Нина выдернула листок из старушечьей ладошки. Сто восемьдесят тысяч! Финита. Горели синим пламенем кроссовки для сына. Три месяца откладывала по сороковнику.
— Мама! — Нина в сердцах скомкала листок в руке и опустилась на стул у стола. Тут же опомнившись, расправила счет, разгладила его на кухонной клеенке. — Мама, когда это кончится все?! Опять звонила своим коммунарам?!
— Нина, седьмое — не за горами, — заметила мать со сдержанным пафосом.
— Какое седьмое? — устало переспросила Нина, глядя на телефонный счет. Это не счет, это публичное оглашение смертного приговора… «Казнить.

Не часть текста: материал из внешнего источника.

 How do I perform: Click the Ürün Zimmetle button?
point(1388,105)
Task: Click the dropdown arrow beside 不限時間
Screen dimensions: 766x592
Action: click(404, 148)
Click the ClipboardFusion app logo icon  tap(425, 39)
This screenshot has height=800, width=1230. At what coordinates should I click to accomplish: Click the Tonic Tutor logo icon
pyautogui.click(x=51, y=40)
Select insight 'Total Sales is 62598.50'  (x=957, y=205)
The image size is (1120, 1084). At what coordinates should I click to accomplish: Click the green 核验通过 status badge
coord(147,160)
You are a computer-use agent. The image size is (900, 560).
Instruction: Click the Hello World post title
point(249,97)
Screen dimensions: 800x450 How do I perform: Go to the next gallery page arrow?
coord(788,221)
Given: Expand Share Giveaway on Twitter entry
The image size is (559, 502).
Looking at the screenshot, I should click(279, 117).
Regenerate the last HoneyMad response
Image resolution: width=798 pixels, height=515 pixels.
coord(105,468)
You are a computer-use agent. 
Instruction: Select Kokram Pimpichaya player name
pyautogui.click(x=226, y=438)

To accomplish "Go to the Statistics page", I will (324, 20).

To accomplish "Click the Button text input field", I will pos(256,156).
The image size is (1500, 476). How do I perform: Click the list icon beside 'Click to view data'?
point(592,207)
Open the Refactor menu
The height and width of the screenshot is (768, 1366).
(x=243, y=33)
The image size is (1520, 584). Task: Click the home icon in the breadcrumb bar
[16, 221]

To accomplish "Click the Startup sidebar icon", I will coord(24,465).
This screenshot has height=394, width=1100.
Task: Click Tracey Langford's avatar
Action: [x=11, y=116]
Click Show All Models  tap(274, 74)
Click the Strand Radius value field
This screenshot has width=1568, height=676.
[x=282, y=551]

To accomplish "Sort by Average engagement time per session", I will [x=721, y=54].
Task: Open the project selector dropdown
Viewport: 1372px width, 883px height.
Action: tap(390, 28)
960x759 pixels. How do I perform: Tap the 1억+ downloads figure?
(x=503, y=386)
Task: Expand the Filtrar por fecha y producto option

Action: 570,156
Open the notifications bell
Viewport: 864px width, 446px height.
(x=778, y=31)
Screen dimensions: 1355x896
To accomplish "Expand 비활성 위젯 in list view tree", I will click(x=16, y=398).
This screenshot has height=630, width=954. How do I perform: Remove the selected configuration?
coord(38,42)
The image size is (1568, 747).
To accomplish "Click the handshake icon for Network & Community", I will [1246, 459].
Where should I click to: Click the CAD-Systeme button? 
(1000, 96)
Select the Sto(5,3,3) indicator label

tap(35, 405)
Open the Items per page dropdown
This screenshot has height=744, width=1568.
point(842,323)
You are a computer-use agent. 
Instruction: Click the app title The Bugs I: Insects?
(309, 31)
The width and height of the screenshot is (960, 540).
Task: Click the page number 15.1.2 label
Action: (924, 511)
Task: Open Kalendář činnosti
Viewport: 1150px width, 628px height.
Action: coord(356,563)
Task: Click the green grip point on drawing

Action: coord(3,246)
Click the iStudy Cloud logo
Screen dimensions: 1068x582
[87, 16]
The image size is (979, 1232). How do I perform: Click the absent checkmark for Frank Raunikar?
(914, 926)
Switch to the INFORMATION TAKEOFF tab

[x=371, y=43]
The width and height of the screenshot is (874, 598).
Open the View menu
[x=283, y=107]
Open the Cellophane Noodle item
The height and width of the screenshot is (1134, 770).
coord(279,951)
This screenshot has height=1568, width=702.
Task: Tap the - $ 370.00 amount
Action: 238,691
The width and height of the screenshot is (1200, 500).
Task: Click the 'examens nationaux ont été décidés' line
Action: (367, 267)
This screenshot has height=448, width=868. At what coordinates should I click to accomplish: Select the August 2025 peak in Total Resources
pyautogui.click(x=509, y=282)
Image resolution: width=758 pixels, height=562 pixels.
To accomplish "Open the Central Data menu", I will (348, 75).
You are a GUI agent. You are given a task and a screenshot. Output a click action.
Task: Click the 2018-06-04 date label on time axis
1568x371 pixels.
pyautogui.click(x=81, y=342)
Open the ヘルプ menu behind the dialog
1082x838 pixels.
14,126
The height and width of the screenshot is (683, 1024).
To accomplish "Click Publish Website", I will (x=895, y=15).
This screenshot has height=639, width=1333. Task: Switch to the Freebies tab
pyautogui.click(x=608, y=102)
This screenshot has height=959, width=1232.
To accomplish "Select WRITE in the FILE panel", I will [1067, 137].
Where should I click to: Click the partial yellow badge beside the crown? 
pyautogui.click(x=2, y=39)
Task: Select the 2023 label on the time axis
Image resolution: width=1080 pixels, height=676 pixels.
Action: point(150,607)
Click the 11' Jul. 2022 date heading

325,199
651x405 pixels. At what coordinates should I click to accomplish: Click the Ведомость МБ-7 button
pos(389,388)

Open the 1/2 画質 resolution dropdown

Нельзя помиловать». Сто восемьдесят тысяч! Где она их возьмет? Где?!
— Как — «какое»? — возмутилась мать, ставя перед дочерью тарелку с супом. — Седьмое ноября, моя дорогая! Мы пикетируем мэрию. Потом колонной идем к Манежу. Да, я звонила в Винницу. И в Гродно. И в Свердловск. Оповещала товарищей по партии.
— Вот пусть они и оплачивают счет, твои товарищи по партии, черт их дери! — взорвалась Нина, отодвигая тарелку в сторону. — Пусть твой Зюганов платит!
— Не трогай Зюганова! — завопила мать, разом утратив хладнокровие. — Он святой человек, он мученик идеи! Он жизнь положил на алтарь…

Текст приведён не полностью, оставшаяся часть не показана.